__READING PASSAGE__
>>>

Business trends may come and go, but financial technology (FinTech) has become one of the fastest-growing industries across the globe. In fact, professional services firm Accenture found that worldwide investors have poured more than $50 billion into this sector since 2010. Even with this level of global interest, there’s one particular market where FinTech was slow to take off—until recently.
Now, with its vast financial industry, the Middle East has been steadily garnering the governmental and monetary support needed to build a strong FinTech sector. These efforts have also sparked the interest of entrepreneurs looking to start new businesses across the region. Specializing in everything from investment services to personal finance management, here are five of the most innovative FinTech startups in the Middle East:
In 2011, entrepreneur Danny Abla unveiled Lebanon’s first startup that aimed to simplify the process of making payments on the go. Known as PinPay, the company offers a mobile application for iOS, Blackberry, and Android devices that allows users to “pay anywhere, anyone, anytime,” as its slogan proclaims. Now one of Lebanon’s FinTech leaders, the startup has partnered with the local Bank Med and Bank Audi in an effort to deliver a more streamlined payment process to their clients.
Those looking to use PinPay need only hold an account at one of these financial institutions, download the mobile app, and activate their account. They are then able to securely make payments of all kinds, whether they wish to donate to a charity, settle parking tickets, or simply pay monthly bills. PinPay’s modest group of 26 employees has also worked on other exclusive offerings, such as in-app payments for food delivery and mobile line charging. Over the years, a number of local investors have taken interest in the startup and its services and have provided over $1 million in funding to support PinPay’s development.
In order to save a bit of money, many consumers take extra time to search for and compare the various loans, vehicles, and credit cards they could potentially choose. One startup, Souqalmal, has made this process easier than ever by offering better financial education and resources for consumers and businesses.

<<<

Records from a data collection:
>>>

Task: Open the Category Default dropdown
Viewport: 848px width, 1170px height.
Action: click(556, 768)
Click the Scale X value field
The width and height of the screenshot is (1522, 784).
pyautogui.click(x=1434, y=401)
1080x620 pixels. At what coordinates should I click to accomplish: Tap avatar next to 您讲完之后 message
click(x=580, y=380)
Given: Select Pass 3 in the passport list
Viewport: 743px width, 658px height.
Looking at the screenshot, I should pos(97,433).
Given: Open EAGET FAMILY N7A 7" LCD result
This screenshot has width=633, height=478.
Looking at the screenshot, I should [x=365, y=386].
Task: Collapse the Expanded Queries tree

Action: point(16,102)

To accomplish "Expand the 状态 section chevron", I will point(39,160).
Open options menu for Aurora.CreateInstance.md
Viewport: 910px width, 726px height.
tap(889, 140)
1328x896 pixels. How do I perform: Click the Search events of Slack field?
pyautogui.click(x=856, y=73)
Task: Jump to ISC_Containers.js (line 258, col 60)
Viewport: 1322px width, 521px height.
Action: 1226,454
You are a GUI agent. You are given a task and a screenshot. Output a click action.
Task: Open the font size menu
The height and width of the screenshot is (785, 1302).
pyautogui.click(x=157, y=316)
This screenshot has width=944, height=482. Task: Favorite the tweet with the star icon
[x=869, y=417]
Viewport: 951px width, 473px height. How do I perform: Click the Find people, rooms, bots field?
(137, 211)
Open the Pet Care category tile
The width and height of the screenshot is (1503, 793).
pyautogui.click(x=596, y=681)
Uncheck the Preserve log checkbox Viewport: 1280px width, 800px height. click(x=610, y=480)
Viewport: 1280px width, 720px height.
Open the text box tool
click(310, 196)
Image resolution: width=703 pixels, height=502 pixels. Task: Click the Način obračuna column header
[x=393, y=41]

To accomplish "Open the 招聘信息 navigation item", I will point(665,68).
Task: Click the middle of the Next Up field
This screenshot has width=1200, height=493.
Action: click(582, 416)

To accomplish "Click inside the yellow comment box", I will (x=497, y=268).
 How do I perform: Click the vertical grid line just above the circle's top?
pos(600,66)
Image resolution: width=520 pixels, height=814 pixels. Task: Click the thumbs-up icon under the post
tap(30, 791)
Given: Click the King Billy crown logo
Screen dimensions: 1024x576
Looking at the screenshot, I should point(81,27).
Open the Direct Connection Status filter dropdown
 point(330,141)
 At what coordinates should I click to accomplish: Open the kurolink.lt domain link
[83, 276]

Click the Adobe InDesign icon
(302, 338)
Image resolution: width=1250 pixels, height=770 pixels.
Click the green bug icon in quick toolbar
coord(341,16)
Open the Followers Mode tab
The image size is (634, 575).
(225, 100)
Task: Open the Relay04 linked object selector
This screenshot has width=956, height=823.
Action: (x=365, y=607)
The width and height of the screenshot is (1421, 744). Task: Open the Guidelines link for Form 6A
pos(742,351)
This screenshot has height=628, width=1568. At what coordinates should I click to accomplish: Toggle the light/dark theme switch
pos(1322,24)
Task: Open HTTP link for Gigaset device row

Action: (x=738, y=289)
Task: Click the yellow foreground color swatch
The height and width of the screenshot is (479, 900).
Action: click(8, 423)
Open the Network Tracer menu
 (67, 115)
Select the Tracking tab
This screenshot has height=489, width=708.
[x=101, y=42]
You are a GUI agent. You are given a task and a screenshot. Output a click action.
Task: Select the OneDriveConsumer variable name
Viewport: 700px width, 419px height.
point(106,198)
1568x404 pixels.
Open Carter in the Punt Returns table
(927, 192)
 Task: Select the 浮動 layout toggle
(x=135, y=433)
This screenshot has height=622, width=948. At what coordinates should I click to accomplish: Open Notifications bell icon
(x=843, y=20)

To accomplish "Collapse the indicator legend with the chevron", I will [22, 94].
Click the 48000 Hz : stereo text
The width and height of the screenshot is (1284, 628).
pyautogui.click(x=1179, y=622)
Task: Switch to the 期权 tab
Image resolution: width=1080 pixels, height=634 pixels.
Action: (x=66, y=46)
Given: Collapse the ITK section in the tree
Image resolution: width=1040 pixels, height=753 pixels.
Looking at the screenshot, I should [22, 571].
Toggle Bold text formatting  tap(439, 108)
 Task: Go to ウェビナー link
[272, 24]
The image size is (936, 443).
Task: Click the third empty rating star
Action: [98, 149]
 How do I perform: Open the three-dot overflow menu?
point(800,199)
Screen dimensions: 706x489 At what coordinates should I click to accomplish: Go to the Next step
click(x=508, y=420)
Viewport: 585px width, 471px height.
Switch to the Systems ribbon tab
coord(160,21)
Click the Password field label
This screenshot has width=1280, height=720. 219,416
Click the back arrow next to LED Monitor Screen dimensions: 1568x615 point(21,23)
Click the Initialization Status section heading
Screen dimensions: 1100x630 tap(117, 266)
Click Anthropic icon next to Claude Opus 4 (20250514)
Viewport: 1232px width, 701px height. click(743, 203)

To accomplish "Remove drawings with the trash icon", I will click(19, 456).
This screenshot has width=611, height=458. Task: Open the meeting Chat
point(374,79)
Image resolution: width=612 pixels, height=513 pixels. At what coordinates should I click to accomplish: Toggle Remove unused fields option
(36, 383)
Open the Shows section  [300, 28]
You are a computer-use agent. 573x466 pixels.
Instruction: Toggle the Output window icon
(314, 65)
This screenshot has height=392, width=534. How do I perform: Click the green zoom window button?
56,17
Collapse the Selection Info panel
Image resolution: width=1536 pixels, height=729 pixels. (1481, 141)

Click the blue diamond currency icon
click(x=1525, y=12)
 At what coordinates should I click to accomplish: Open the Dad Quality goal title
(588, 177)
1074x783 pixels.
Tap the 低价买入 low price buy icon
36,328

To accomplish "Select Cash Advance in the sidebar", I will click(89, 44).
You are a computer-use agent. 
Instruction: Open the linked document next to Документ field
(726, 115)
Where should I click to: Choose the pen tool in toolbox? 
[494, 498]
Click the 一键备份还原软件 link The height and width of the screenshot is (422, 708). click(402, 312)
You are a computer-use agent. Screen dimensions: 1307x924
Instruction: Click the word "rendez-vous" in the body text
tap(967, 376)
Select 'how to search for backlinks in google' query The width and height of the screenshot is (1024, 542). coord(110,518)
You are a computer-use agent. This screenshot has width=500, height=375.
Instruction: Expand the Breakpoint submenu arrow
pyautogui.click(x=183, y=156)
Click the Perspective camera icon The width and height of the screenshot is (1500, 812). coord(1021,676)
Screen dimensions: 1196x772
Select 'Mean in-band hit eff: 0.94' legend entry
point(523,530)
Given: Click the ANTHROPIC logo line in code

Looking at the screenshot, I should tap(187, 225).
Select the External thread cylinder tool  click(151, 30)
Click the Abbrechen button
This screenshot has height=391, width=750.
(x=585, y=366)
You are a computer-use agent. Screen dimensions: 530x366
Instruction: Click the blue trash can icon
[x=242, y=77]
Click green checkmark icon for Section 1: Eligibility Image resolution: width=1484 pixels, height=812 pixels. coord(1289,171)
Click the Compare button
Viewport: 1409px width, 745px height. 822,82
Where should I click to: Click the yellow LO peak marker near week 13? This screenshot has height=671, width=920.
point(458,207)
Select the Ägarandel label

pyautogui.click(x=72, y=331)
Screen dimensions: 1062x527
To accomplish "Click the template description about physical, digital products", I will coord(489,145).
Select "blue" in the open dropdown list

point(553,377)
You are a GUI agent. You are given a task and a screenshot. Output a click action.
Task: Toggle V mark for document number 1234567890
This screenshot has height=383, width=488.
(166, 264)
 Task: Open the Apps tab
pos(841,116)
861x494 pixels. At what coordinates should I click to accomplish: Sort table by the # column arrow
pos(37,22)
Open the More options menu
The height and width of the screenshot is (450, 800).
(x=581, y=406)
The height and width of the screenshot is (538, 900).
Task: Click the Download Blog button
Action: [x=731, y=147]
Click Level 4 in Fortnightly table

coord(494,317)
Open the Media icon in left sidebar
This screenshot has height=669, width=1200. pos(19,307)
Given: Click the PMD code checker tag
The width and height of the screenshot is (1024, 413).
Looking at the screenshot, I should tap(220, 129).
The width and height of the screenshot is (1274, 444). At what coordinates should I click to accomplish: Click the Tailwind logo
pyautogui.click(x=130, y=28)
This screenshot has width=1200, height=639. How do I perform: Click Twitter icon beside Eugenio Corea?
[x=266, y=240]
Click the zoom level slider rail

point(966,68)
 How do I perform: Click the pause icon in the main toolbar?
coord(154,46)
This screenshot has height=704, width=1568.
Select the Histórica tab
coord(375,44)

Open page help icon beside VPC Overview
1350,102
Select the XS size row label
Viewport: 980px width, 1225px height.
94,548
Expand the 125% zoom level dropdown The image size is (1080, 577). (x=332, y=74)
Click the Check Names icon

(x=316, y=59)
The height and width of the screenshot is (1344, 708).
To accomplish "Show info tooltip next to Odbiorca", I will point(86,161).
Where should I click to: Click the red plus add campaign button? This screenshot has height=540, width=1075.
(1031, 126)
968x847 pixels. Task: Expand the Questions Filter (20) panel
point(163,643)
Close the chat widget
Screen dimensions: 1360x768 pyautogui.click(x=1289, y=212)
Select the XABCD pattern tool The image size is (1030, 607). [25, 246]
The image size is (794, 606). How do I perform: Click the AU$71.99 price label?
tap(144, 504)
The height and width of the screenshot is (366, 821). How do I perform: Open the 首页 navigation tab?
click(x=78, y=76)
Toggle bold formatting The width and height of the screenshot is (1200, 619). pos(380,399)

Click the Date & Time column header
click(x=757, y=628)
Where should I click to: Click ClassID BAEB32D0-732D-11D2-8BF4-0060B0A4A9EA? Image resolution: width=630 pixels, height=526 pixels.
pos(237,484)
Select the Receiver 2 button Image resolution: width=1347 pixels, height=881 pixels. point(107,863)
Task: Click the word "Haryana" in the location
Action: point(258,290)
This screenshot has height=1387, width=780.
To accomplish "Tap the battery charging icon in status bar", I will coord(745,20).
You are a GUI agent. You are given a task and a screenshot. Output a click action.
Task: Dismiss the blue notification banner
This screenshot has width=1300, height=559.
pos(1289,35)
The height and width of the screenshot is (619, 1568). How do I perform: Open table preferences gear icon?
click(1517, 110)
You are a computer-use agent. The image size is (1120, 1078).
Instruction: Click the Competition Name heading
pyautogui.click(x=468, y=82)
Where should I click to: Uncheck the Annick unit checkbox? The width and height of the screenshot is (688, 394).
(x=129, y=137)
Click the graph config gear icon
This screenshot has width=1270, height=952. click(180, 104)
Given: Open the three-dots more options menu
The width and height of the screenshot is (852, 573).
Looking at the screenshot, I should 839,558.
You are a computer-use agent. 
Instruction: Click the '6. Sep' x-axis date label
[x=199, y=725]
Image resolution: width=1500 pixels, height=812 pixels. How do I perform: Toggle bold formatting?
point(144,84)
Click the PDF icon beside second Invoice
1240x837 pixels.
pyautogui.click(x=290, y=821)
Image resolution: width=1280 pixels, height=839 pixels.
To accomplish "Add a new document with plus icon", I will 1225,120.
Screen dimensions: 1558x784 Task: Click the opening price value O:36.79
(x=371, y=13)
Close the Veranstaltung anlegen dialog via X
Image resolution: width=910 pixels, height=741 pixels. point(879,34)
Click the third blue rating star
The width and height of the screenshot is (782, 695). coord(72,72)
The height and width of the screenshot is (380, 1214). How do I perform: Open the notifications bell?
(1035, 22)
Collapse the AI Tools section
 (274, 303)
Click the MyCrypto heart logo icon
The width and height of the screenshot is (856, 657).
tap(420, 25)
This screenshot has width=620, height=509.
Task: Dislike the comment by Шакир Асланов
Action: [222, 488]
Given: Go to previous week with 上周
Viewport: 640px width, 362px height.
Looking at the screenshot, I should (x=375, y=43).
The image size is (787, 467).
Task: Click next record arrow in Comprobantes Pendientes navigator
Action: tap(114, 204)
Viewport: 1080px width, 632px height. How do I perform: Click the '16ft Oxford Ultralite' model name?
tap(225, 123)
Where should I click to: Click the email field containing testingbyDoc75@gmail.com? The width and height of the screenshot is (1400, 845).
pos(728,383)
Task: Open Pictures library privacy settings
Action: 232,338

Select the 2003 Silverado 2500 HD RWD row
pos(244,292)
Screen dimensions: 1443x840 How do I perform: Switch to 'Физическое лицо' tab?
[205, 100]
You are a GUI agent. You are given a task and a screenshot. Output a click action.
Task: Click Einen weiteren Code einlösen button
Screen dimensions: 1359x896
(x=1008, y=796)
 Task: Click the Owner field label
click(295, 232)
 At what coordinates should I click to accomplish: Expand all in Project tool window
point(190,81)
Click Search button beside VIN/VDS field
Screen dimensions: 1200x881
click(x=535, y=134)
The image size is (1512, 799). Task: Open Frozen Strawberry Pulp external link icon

<<<

__REQUIRED WORK__
According to the FinTech article, which two banks has PinPay partnered with?

__SOLUTION FOR THIS EXERCISE__
Bank Med and Bank Audi.